Escalation prevents alerts from being ignored during incidents where primary on-call is overwhelmed or unavailable.

Severity levels: Not all alerts warrant waking someone at 3 AM. Setting the right consumer lag thresholds is the foundation.

Critical (page immediately): Under-replicated partitions, offline brokers, consumer lag exceeding SLA by 10x
High (alert during business hours, page after hours): Consumer lag exceeding SLA by 3x, p99 latency 3x baseline
Medium (alert, don't page): Disk usage >70%, consumer lag 2x baseline
Low (log, don't alert): Metrics within normal range, informational events

Integrate alerts with on-call systems like PagerDuty or Slack, ensuring critical information—such as broker ID, topic name, and exact metric value—is included.
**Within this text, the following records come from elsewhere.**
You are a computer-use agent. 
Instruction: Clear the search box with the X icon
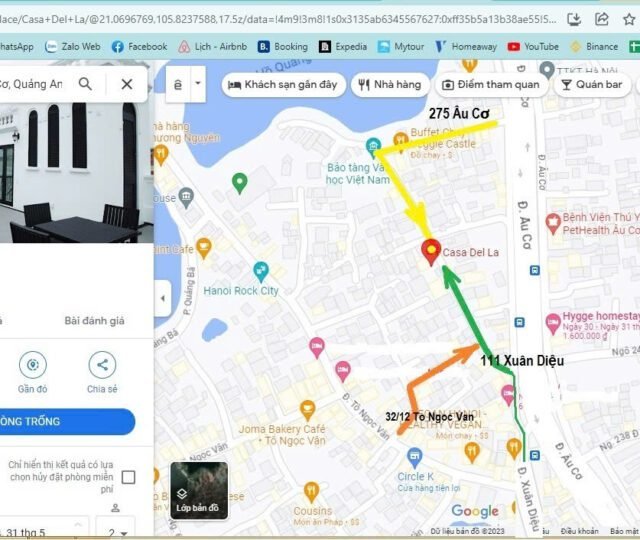click(127, 84)
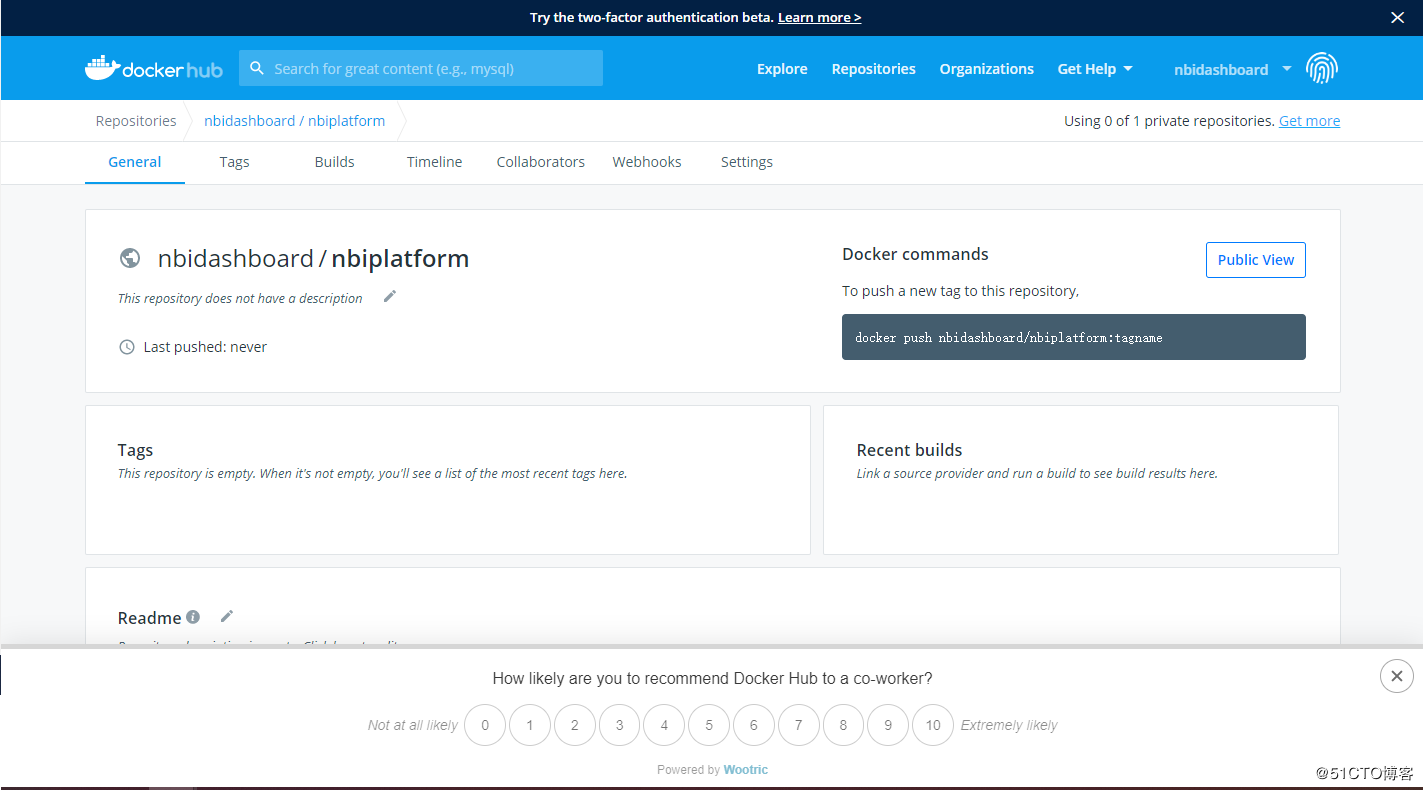The width and height of the screenshot is (1423, 790).
Task: Edit the repository description with the pencil icon
Action: (x=389, y=296)
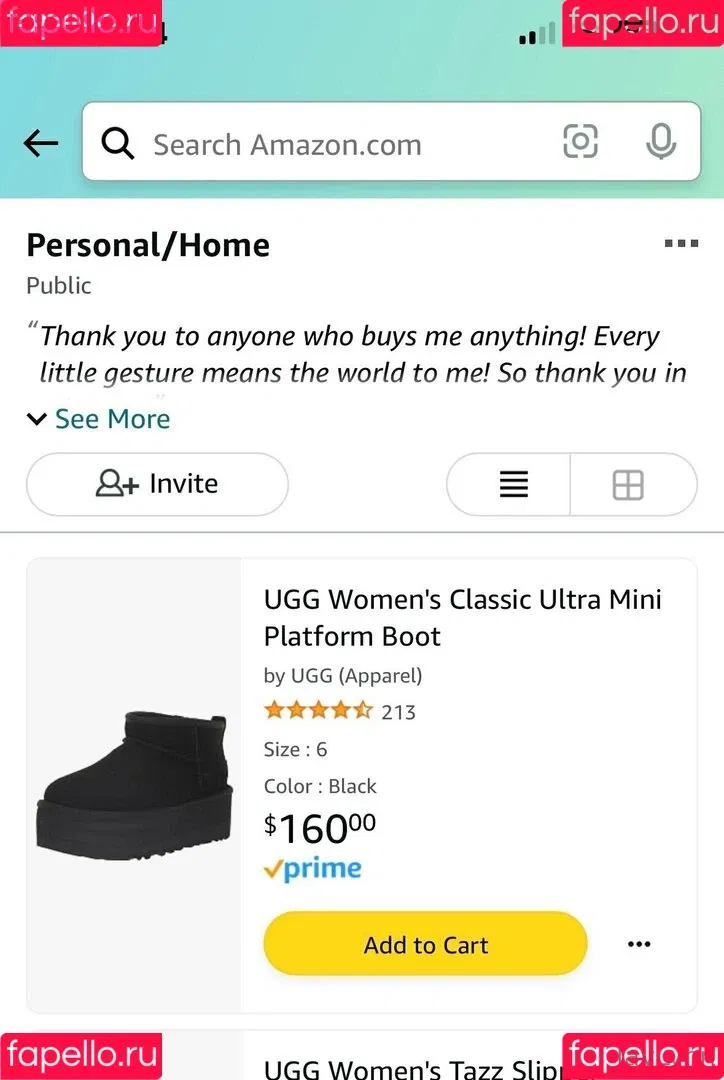Open UGG boot item three-dot menu
724x1080 pixels.
pos(639,944)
Runbooks and Alert Context

Alerts without guidance waste time. On-call engineer gets paged with "consumer lag high" and has to figure out: which consumer? What's normal lag? What should I check?

Runbooks linked from alerts provide step-by-step investigation and remediation. When consumer lag alert fires, runbook says:

Check consumer pod logs for errors
Check downstream dependencies (database, APIs) for slowness
Check partition assignment (are all partitions assigned?)
Scale consumer instances if processing can't keep up
If still unclear, escalate to team X

Good runbooks turn 1-hour investigations into 10-minute resolutions.

Alert context includes data needed for triage: current value, baseline value, time since threshold exceeded, affected resources (topics, brokers, consumer groups), recent changes (deployments, config changes, schema updates).

As a starting point, aim for 10-15 core metrics. This focused baseline captures the majority of operational issues while keeping monitoring overhead and on-call fatigue under control.

Measuring Alerting Effectiveness

Track alert quality through three metrics: false positive rate, MTTR (mean time to resolution), and on-call satisfaction.

False positive rate measures alerts that fire but don't require action. Target: under 10%. If 30% of alerts are false positives, alerting quality is poor.

MTTR measures time from alert to resolution. Good alerting with runbooks reduces MTTR because engineers know what to check and how to fix it.

On-call satisfaction is subjective but critical. Survey on-call engineers: do they trust alerts? Are runbooks helpful? What would improve on-call experience?

Low satisfaction indicates alert fatigue. High satisfaction indicates effective alerting.

The Path Forward

Kafka alerting isn't about monitoring everything—it's about alerting only when intervention is needed. Symptom-based alerts, rate-of-change detection, ownership-based routing, and comprehensive runbooks reduce alert fatigue while catching real incidents.

Conduktor provides contextual alerting based on trends (not absolute thresholds), ownership-based routing (alerts go to teams that can fix them), and integration with PagerDuty, Slack, and OpsGenie. Teams get actionable alerts with context, not noise.

If your on-call engineers ignore most alerts, the problem isn't sensitivity—it's alerting design.